I think there is a critical aspect of human visual learning which machine leanring cant replicate because it is prohibitively expensive. When we look at things as children we are not just looking at a single snapshot. When you stare at an object for a few seconds you have practically injested hundreds of slightly variated images of that object. This gets even more interesting when you take into account real world is moving all the time, so you are seeing so many things from so many angles. This is simply undoable with compute.

link

vlovich123 451 days ago

Then explain blind children? Or blind & deaf children? There's obviously some role senses play in development but there's clearly capabilities at play here that are drastically more efficient and powerful than what we have with modern transformers. While humans learn through example, they clearly need a lot fewer examples to generalize off of and reason against.

link

sayamqazi 448 days ago

> Then explain blind children I was only talking about vision tasks as an example. You can extend the idea to any sense.

> While humans learn through example, they clearly need a lot fewer examples to generalize off of and reason against.

Human brain has been developing over millenia. machines start from zero. What if this few example learning is just an emergent capbaility of any "leanring function" given enough compute and training.

link

wegfawefgawefg 451 days ago

they take in many samples of touch data

link

HelloImSteven 452 days ago

Even if they did, I’d assume the association of “full” and this correct representation would benefit other areas of the model. I.e., there could (/should?) be general improvement for prompts where objects have unusual adjectives.

# Dataset excerpt
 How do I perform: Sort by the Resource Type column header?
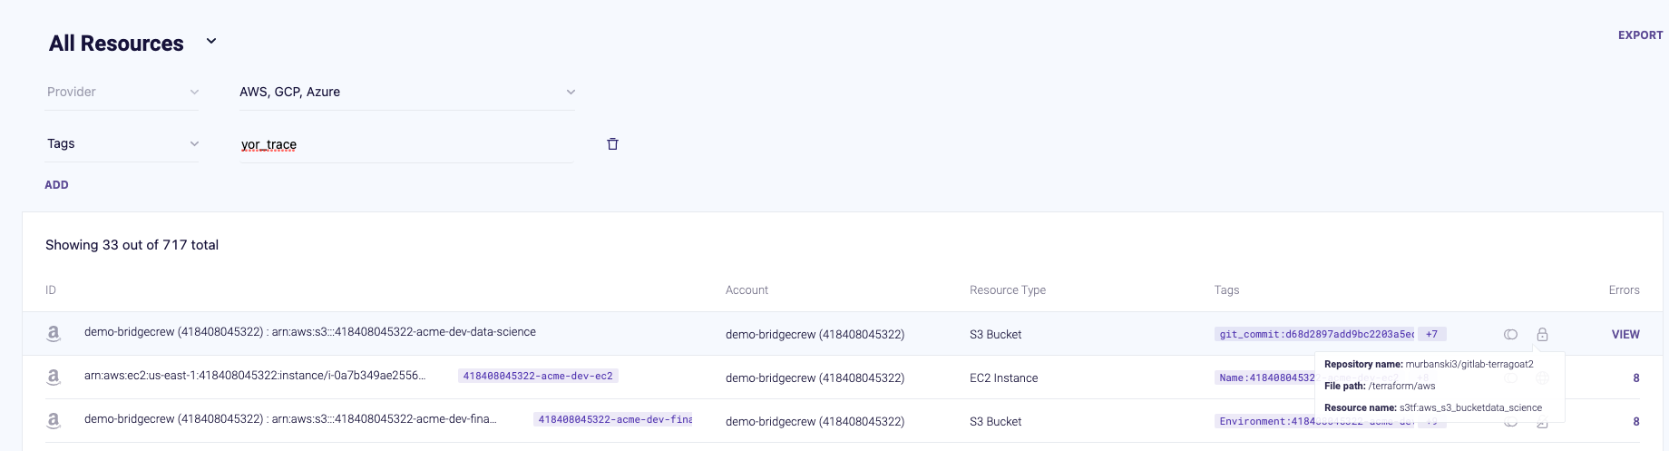(1007, 290)
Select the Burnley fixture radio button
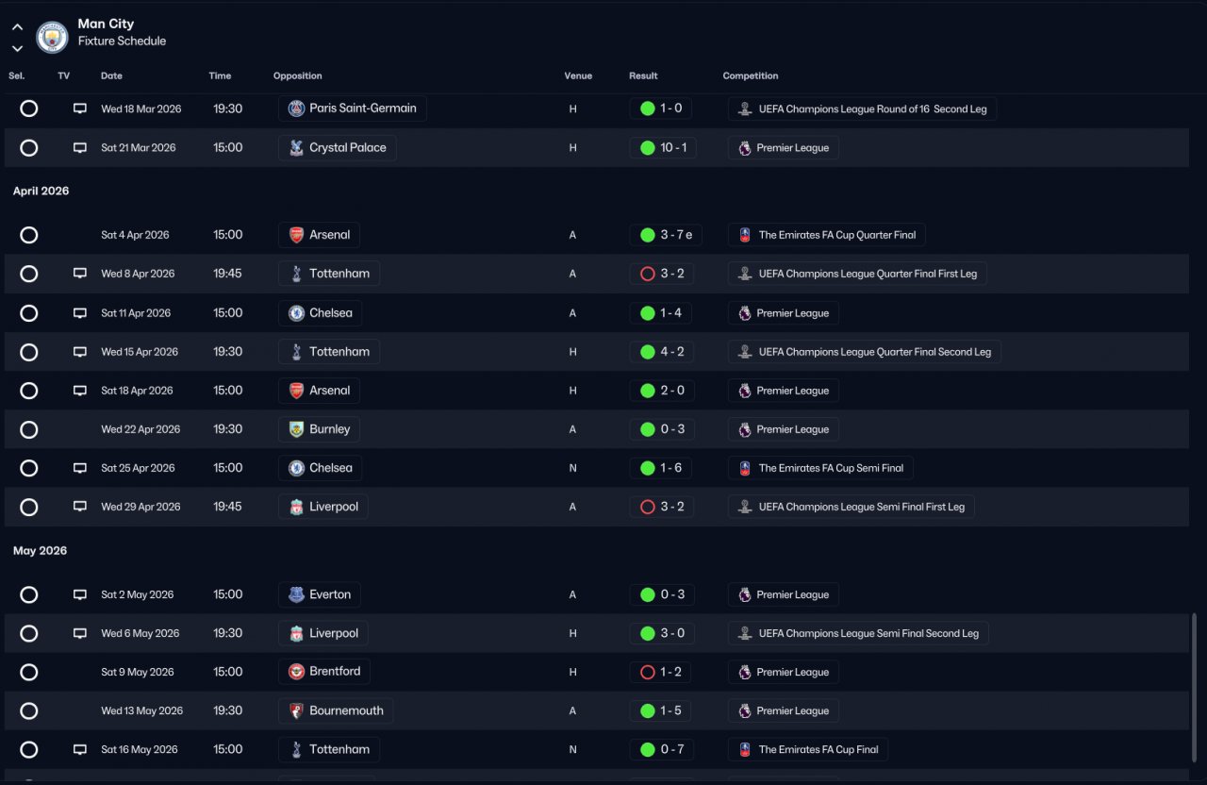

# Task set
A) Take the discussion of human and machine learning from "Then explain blind children?" and go on through "to any sense.", and change "transformers" to "neural networks" in that passage.
B) Go on with the forum discussion of how humans and machines learn, picking up after its final comment.

# Exercise responses
A)
Then explain blind children? Or blind & deaf children? There's obviously some role senses play in development but there's clearly capabilities at play here that are drastically more efficient and powerful than what we have with modern neural networks. While humans learn through example, they clearly need a lot fewer examples to generalize off of and reason against.

link

sayamqazi 448 days ago

> Then explain blind children I was only talking about vision tasks as an example. You can extend the idea to any sense.

B)
So maybe training for litmus tests isn’t the worst strategy in the absence of another entire internet of training data…

link

orbital-decay 452 days ago

A lot of other things are rare in datasets, let alone correctly labeled. Overturned cars (showing the underside), views from under the table, people walking on the ceiling with plausible upside down hair, clothes, and facial features etc etc

link

myaccountonhn 451 days ago

They still can't generate a watch that shows arbitrary times I believe, so it could be the case?

link

nefarious_ends 452 days ago

imagine!

link

sejje 451 days ago

I did coax the old models into doing it once (dall-e) but it was like a fun exercise in prompting. They definitely didn't want to.

link

jorvi 452 days ago

The old models were doing it correct also.

There is no one correct way to interpert 'full'. If you go to a wine bar and ask for a full glass of wine, they'll probably interpert that as a double. But you could also interpert it the way a friend would at home, which is about 2-3cm from the rim.

Personally I would call a glass of wine filled to the brim 'overfilled', not 'full'.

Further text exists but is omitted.